Materials and Methods: In this cross-sectional study, 151 abdominally obese subjects were recruited in Tabriz. Abdominal obesity was defined based on the cut off for waist circumference (95 cm), characterised for Iranian people. Dominant dietary patterns were identified through a validated 168-item food frequency questionnaire, using factor analysis. DII scores were calculated based on dietary intakes, using the formula. Biochemical parameters including omentin 1, chemerin, and insulin were measured, using Enzyme-linked immunosorbent assay.
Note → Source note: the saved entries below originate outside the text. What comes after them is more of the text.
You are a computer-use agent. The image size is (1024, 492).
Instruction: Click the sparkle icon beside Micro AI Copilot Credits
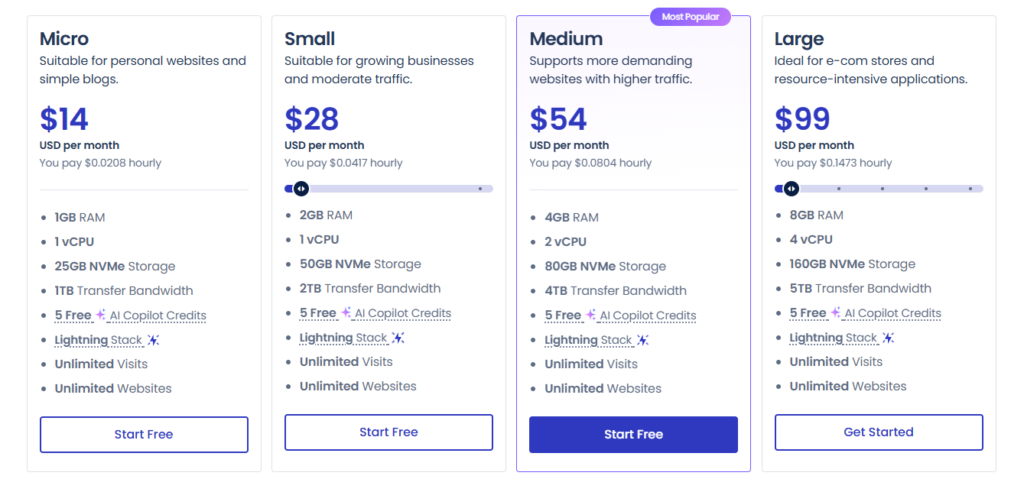coord(101,315)
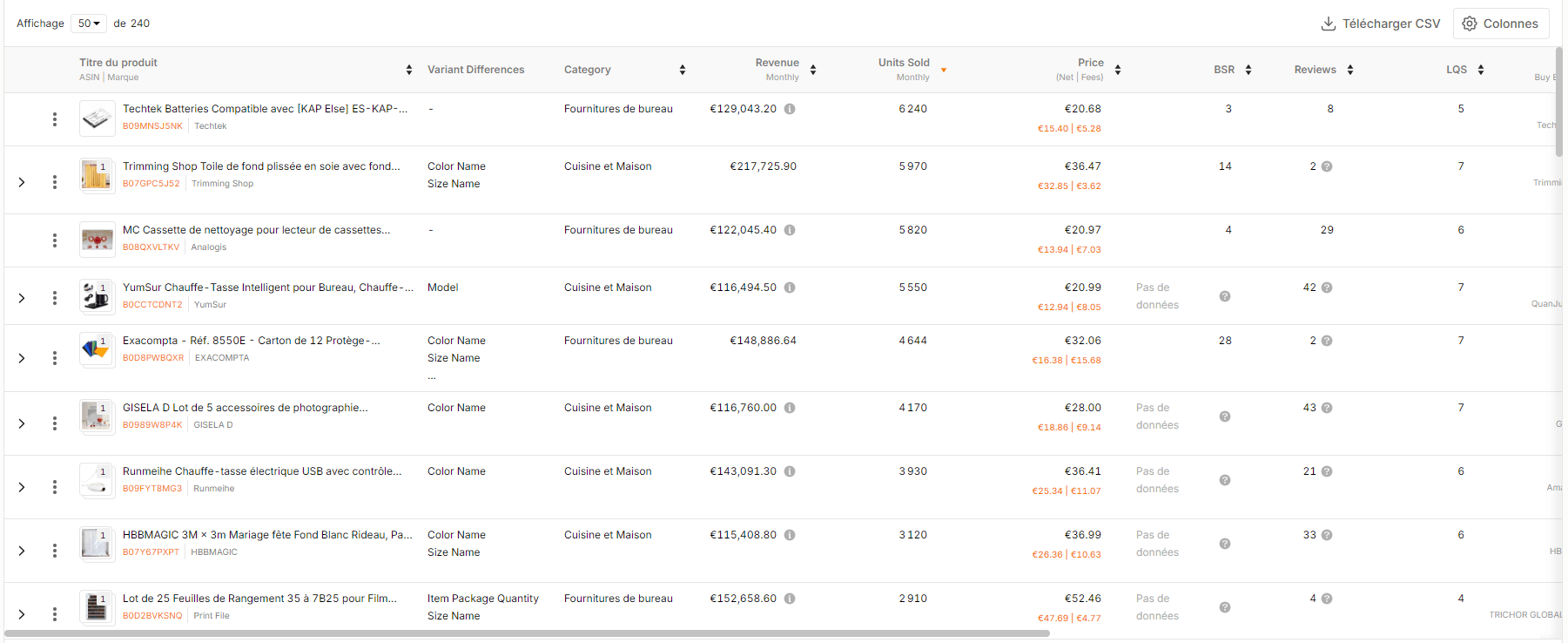Sort by Titre du produit column

(409, 70)
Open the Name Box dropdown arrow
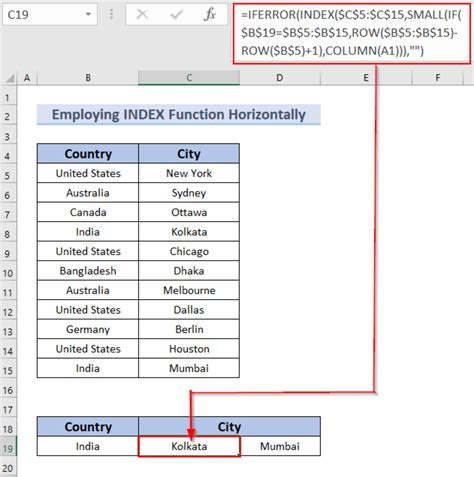This screenshot has width=474, height=477. click(x=88, y=15)
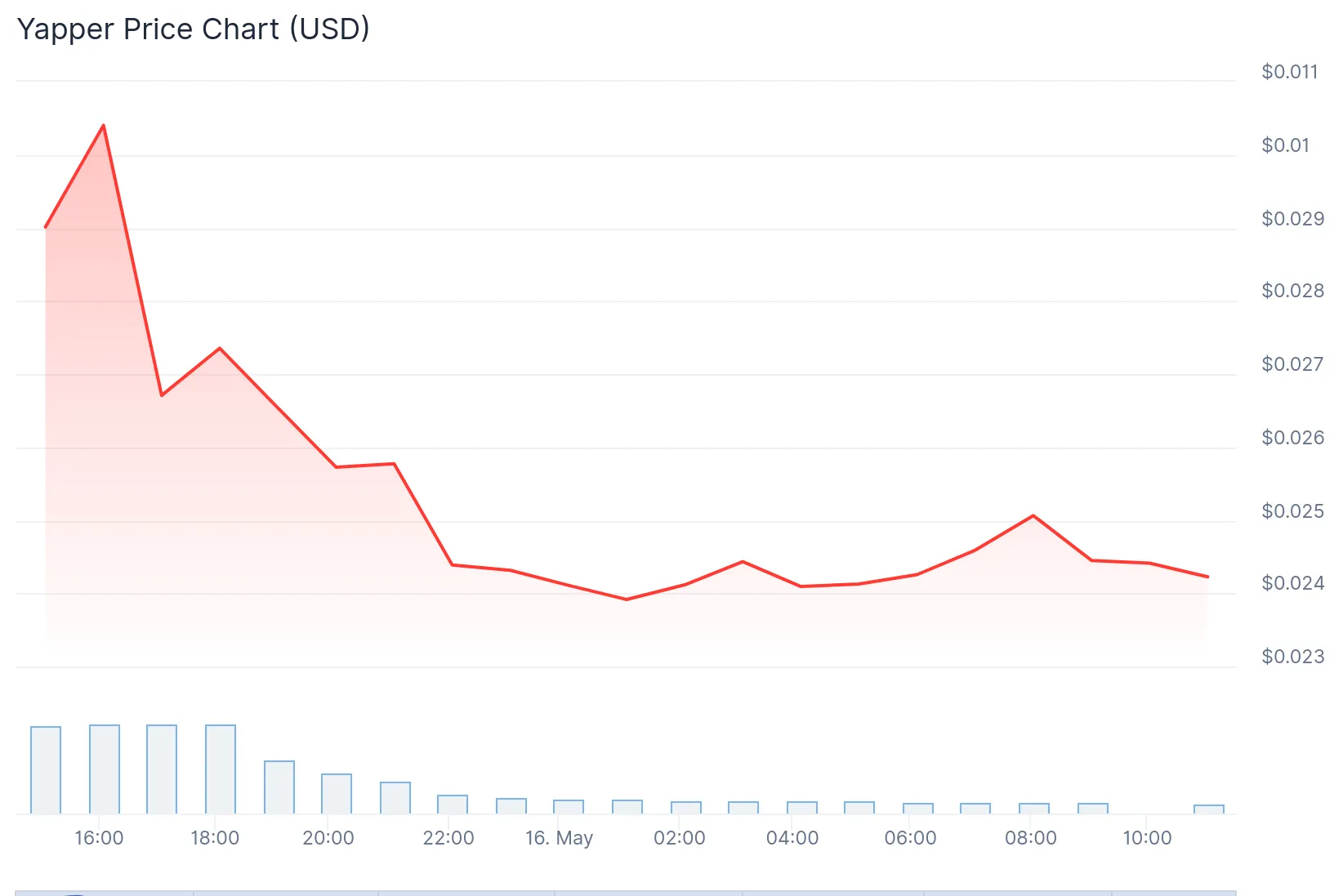The image size is (1343, 896).
Task: Click the 22:00 time axis label
Action: [x=448, y=838]
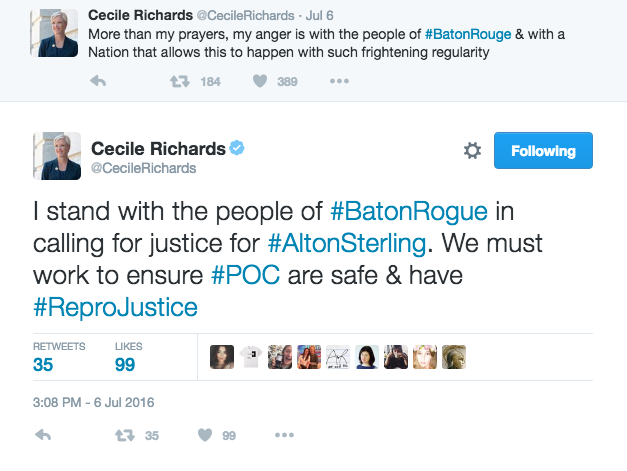Open more options on the top tweet
Screen dimensions: 627x471
pos(339,81)
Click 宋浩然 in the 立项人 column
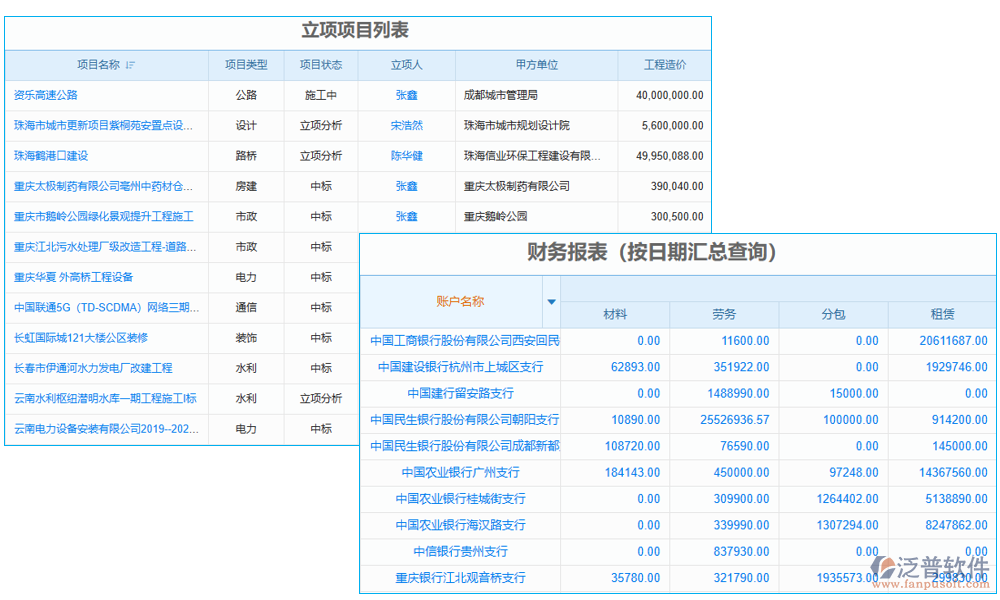 point(405,125)
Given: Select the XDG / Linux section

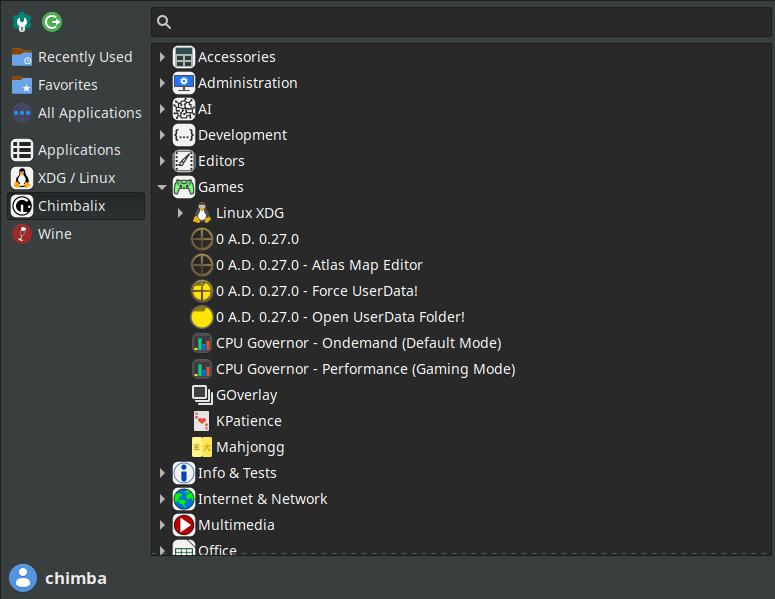Looking at the screenshot, I should (76, 178).
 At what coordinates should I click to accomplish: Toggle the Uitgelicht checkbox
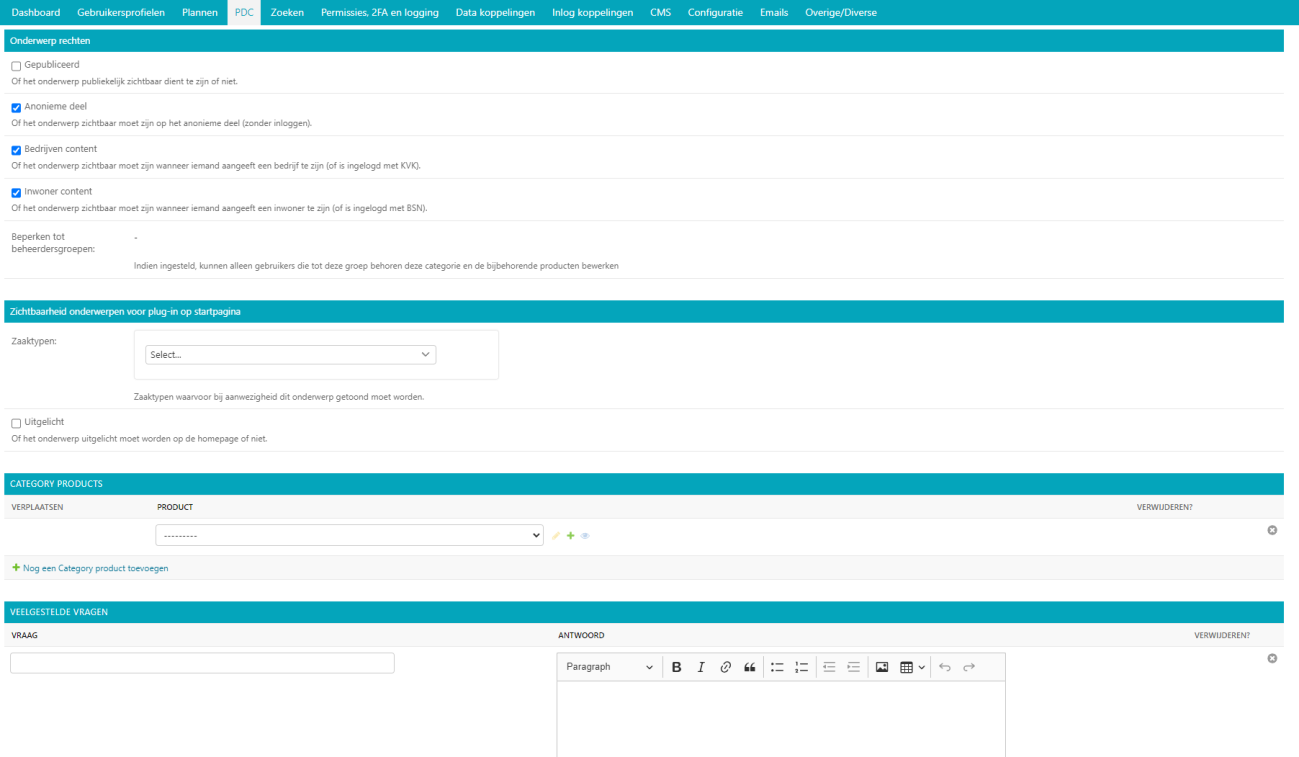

Results: Dietary patterns including Western, healthy, and combined were determind, using factor analysis. Western pattern was the most consumed one among the study participants. There were significant associations of Western dietary pattern with fat mass (β=0.15, P=0.04) as well as healthy pattern with weight (β=0.28, P<0.001) and waist circumference (β=0.18, P=0.02), before adjusting for confounders. Around 34% of people were in the third tertile of DII; however, there were no significant differences in DII of the study participants. DII showed a significant direct association with weight, after adjustment. DII also demonstrated a significant association with chemerin even after adjustment (β=0.39, P<0.001). No significant associations were observed between DII and omentin or IR. In addition, dietary patterns showed no significant relationship with the inflammatory markers. DII indicated a reverse significant association with combined dietary pattern after asdjuctmen for confounders (β=0.37, P<0.001).
Conclusion: The results suggest that increased inflammatory potential of diet, as indicated by higher DII score, is associated with elevated levels of chemerin.. In addition, DII showed a reverse association with combined dietary pattern. In other words, adherence to combined dietary pattern could lower DII score.